太陽の王子 ホルスの大冒険(予告編) - YouTube

 

「太陽の王子 ホルスの大冒険」は東映動画の1968年公開作品。伝説になってる名作なのだ。1980年代のアニメブームでアニメ雑誌がいくつも創刊され、よくこの作品が紹介されていた。高畑勲が監督、大塚康生作画監督、宮﨑駿が場面設定、美術設定という豪華スタッフによる大作で、総作画枚数15万枚。「風の谷のナウシカ」が5万枚で、「もののけ姫」が14万枚だったことを考えるとすさまじい代物なんである。

 

80年代のアニメブームではこれは過去の名作とされていて、実際には見たことのない人も多かった。僕も見た覚えがなかったので、評判だけ聞いてて「どんなすごい作品なんだろう」と胸を躍らせていた。当時レンタルビデオブームのはしりでもあり、過去のアニメ作品がビデオで発売されていた。ホルスも発売されたので、レンタルで見たのだけど。

 

実際すばらしい作品で、作画、シナリオともに面白く見ることができたのだけど、途中何箇所かすごく気になるシーンがあった。ネズミや狼が村を襲撃するシーン、動画が全くなく、静止画をスライドさせてるシーンがある。また、村長の小屋を破壊して木材調達するシーンでは中割りしない原画を撮影して仕上げてるようにしか見えないカクカクの動きになっている。
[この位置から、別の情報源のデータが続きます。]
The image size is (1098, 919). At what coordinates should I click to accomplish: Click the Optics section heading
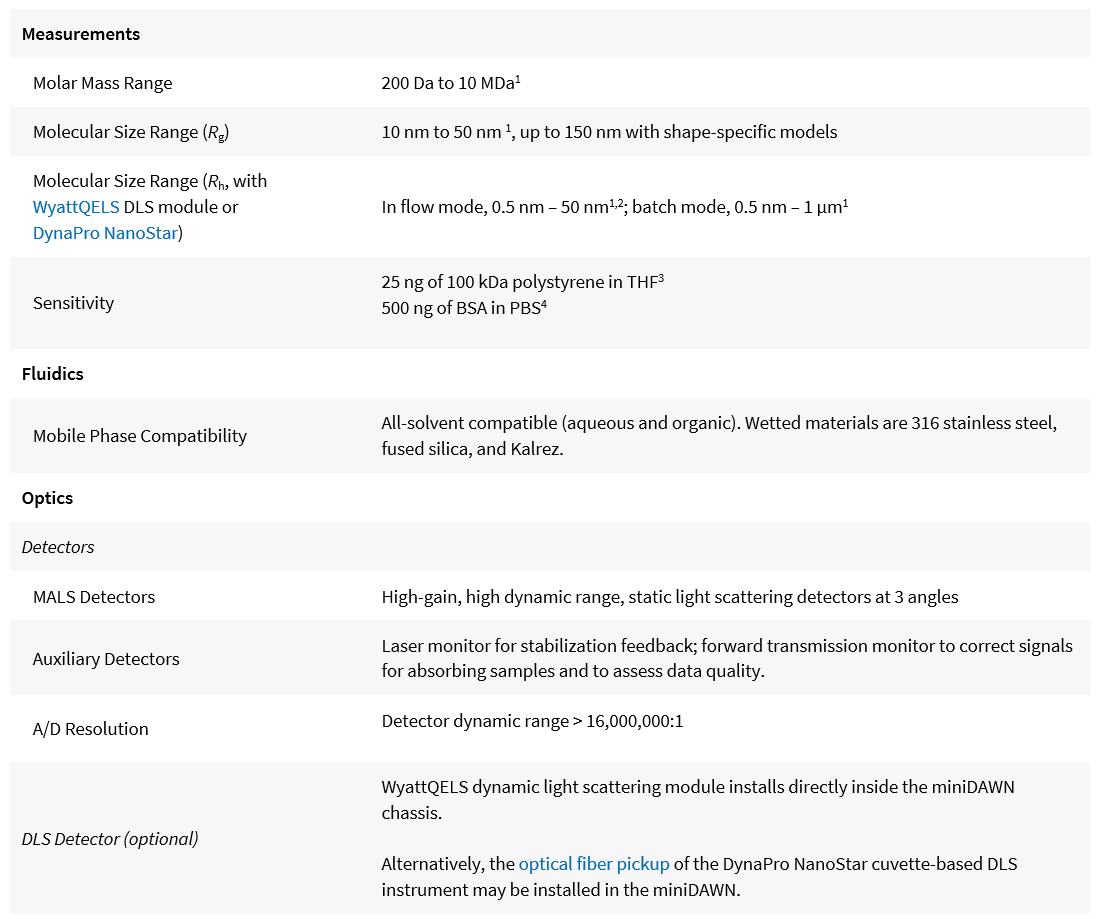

このストップモーションなシーンに村長の「わしの小屋だー、きゅう」みたいに滑らかに声が当てられているため、一層みずぼらしいのだ。その他のシーンが恐ろしく注意深く丁寧に作られているだけに目立つのだ。しかし当時のアニメ雑誌などでその点に言及したものを見た覚えはなく、皆が絶賛してるので「あれはなんだか僕にはわからないが、あれでいいのかな?僕がアニメをわかっていないのかな?」と思っていた。

 

のちに大塚康生の書籍などで、これらのシーンが実際間に合わなくて未完成のままだったということを知った。当時東映労働争議もあり、ホルスがどんどん予定を超えて予算を食っていたこともあり、制作中断やら無理矢理の公開決定やらがあり、結局あの状態で完成とせざるを得なかったらしい。

 

なので、あの未完成シーンをあらためて描き直して完全版ホルスを作って欲しいと思い続けているのだが、難しいのだろうなあ。

 

あと、おそらく作画時点の問題では無いと思うのだが、ヒルダが吹雪の中で倒れたフレッツとコロに命の珠を与えて逃がすシーン。フィルムが数コマ欠けてる。最初のビデオ化の時にはブラックアウトしてたし、DVD化の時には静止画にしていた。ここもちゃんと直してほしい。東映さん、なんとかなりませんか?